*WHAT YOU NEED TO DO*: Only the lines from the one bearing "Where should I click to: Click the Frosinone" through the end of the entries should be output, exactly as they stand, and pictures should be skipped.

*DATA RECORDS*:

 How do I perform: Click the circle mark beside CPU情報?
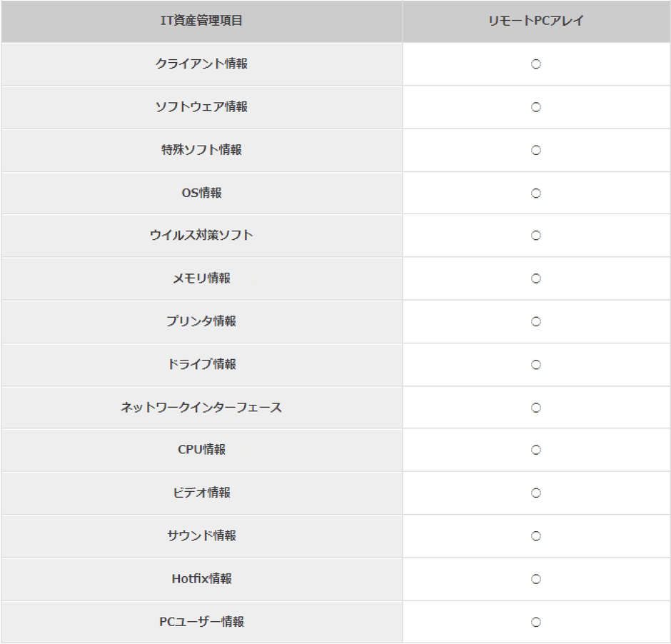click(536, 450)
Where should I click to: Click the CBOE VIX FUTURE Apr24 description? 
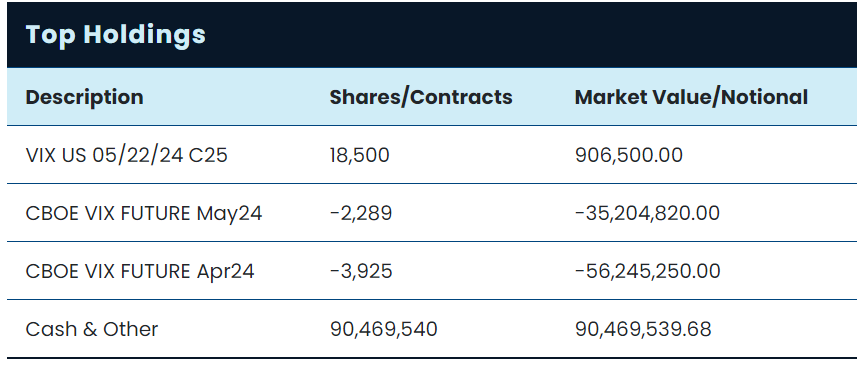[140, 271]
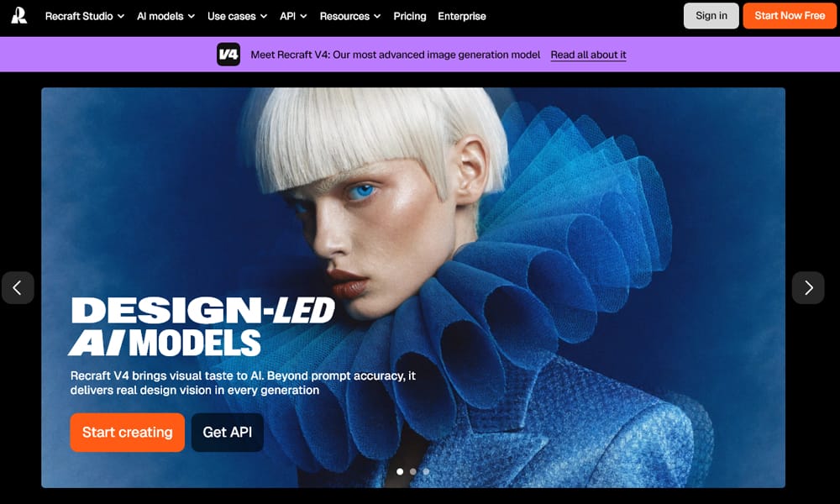Select the first carousel dot indicator
The height and width of the screenshot is (504, 840).
[x=400, y=472]
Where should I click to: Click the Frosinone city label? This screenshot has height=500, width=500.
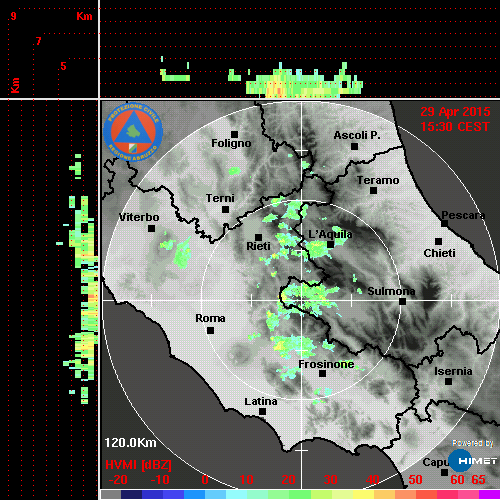pos(326,364)
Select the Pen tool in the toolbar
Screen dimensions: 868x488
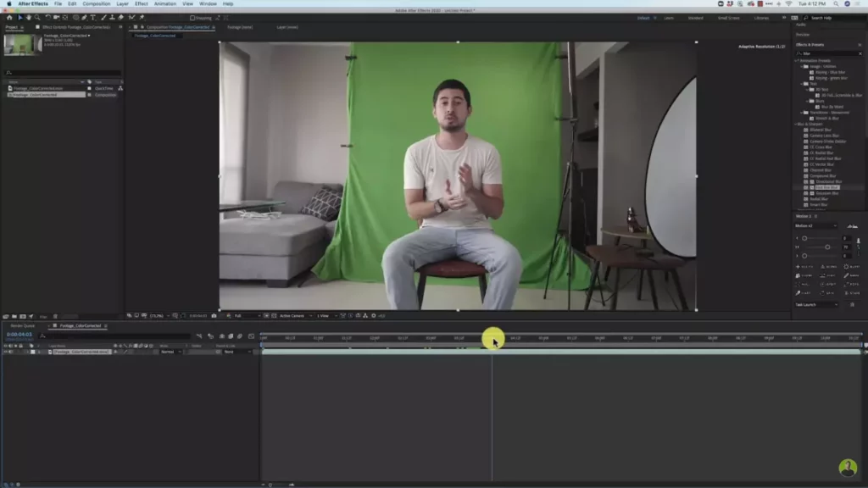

*YOUR RESPONSE*:
Where should I click to: Click the Frosinone city label? This screenshot has height=500, width=500.
pos(326,364)
Select the Pen tool in the toolbar
Screen dimensions: 868x488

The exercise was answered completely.